Na minha terra, qualquer troca de ideias, mesmo numa mesa de
bar, que comece com “bota uma coisa na tua cabeça” não é uma troca de ideias. É
uma tentativa de imposição de uma ideia sobre a outra. Meu primeiro impulso é
tirar imediatamente o time de campo. Mas, por algum respeito à civilidade, faço
cara de paisagem e finjo que participo daquilo que deveria ser um diálogo e,
invariavelmente, descambará para um monólogo.
Meus pais tiveram cinco filhos. Organizavam muito bem as
guerras de ego e competitividade entre nós.

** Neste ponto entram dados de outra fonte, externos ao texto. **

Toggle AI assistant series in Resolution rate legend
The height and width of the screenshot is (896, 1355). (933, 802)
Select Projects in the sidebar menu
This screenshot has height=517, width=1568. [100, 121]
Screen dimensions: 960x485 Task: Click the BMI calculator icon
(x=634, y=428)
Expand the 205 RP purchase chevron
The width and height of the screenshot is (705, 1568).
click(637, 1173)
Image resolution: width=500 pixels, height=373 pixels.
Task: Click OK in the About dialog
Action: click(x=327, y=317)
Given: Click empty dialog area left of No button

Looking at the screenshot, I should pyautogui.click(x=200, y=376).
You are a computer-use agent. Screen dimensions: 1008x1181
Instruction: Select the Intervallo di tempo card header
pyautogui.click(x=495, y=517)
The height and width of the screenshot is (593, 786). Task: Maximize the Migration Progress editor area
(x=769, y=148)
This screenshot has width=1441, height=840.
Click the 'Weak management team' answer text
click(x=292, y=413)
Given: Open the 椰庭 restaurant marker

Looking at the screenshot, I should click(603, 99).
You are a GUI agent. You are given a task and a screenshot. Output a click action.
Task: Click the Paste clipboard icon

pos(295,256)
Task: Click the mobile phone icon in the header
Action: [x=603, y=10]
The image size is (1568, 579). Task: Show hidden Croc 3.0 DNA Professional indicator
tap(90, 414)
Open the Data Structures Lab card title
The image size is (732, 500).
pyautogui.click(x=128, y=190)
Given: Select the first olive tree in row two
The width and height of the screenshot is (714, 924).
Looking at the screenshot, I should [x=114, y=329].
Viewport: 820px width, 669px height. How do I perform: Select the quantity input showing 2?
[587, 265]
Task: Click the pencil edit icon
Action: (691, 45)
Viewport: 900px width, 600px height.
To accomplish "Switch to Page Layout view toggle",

O discurso era simples, curto e
grosso, para que não houvesse ruído na comunicação ou falhas na interpretação:
“Não se compare. Ele é ele. Você é você.” Isso servia para todas, eu disse
TODAS, as ocasiões. Porque eles não faziam cobranças a um filho com base na
experiência do outro. Não eram psicólogos, catedráticos, acadêmicos. Mas
compreendiam muito bem o sentido da palavra pluralidade. Afinal, tinham um
laboratório fervilhante em casa.
Trouxe esse discurso dos velhos pra minha vida. Observo as
experiências dos meus irmãos, dos amigos, dos colegas e até de gente que nem
conheço. Ouço tudo. Dou uma peneirada. O que me serve, aproveito. O que não,
descarto. Por incrível que pareça, consigo fazer isso sem pirar com
comparações. Quando começo a babar demais na trip de outra pessoa e querer
imitá-la, paro e penso, “peraí, essa vida é a dela, não a minha”. E volto pro
eixo.
Essa percepção começou quando entendi que havia uma
diferença entre quem eu sou e quem eu quero parecer que sou. E quando essa
diferença aumenta muito, ou seja, quando quero parecer algo que não sou, me
sinto ameaçada pela concorrência. A concorrência no trabalho, a concorrência no
esporte, nas redes sociais, nos relacionamentos e a concorrência de ideias.
A competitividade exagerada vai além do respeito pelo outro.
Esbarra no respeito por si mesmo. Vai além do hábito de subestimar o outro.
Tenta proteger a imagem criada para si mesmo, supostamente ameaçada por uma
ideia diferente. Gera uma agressividade proporcional à violência que a pessoa
se auto inflige quando tenta parecer o que não é. Faz as pessoas enxergarem
indiretas onde não há. Faz as pessoas invadirem as páginas e publicações
alheias para provocar e discutir por se sentirem atingidas por algo que sequer
lhe diz respeito. Enfim, dá margens aos maiores destemperos de que já tivemos
notícias.
E há os egos que não se satisfazem com pouco. Fazem questão
de dar a última palavra, especialmente nas conversas alheias. Muito antes da
internet, Tom Jobim e João Gilberto já descreviam muito bem esses ególatras na
letra de “Discussão”: “se você pretende sustentar opinião e discutir por
discutir só para ganhar a discussão...”. E sentenciam: “já percebi a confusão,
você quer ver prevalecer, a opinião sobre a razão. Não pode ser, não pode ser.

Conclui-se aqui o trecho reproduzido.